Dans les climats humides à tempérés, TOPMODEL, parce qu'il exploite astucieusement le concept de zones contributives d'aire variable, jouit d'une popularité croissante. L'attrait pour ce modèle tend néanmoins à déplacer son utilisation au-delà de ses frontières théoriques, là où les conditions d'un affleurement de la nappe phréatique ne sont pas satisfaites, alors que son application devrait être réservée aux bassins qui présentent une extension visible des zones saturées.

Vers une calibration des modèles plus robuste

Comme le montrent les récents travaux sur TOPMODEL, l'échec actuel des modèles spatialisés à simuler les flux internes à un petit bassin vient du fait que les seules données pluie-débit ne suffisent pas à l'apprentissage de ce type de modèle, fût-il semi-distribué. Si cela pose problème concernant la prévision de l'extension des zones saturées, cela soulève également certains doutes quant à la confiance que l'on peut accorder aux prédictions des modèles en simples termes de débit.
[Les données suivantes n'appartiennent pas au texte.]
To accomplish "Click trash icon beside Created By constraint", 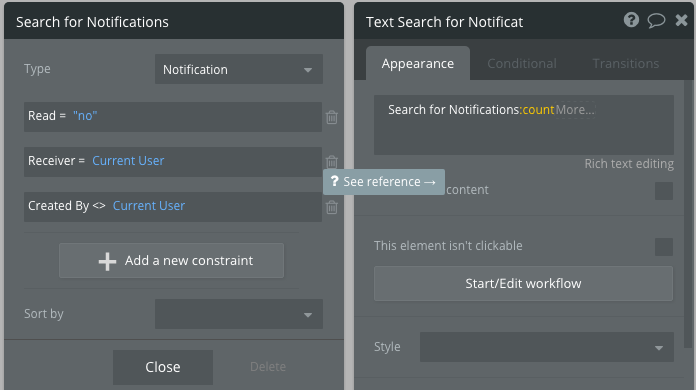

Alors qu'un jeu de paramètres peut sembler optimal pour une période et une méthode de calibration donnée, ce même jeu est certainement bien moins performant que d'autres paramétrisations sur d'autres périodes. Aussi, la démarche classique qui consiste à ne rechercher qu'un optimum particulier pour appliquer ensuite ce jeu de paramètres en prédiction atteint ses limites. Comme le dit si bien Ambroise (1991), il semble ainsi paradoxal, et même déontologiquement problématique, de se contenter d'une modélisation déterministe qui ne permet pas d'assortir les prédictions des modèles d'une marge d'incertitude ou d'un intervalle de confiance.

Une approche stochastique à la calibration des modèles est nécessaire. Elle n'est pas suffisante (Gineste, partie II); il s'agit encore de chercher toute information sur l'état interne d'un bassin susceptible de contraindre plus efficacement la calibration des modèles.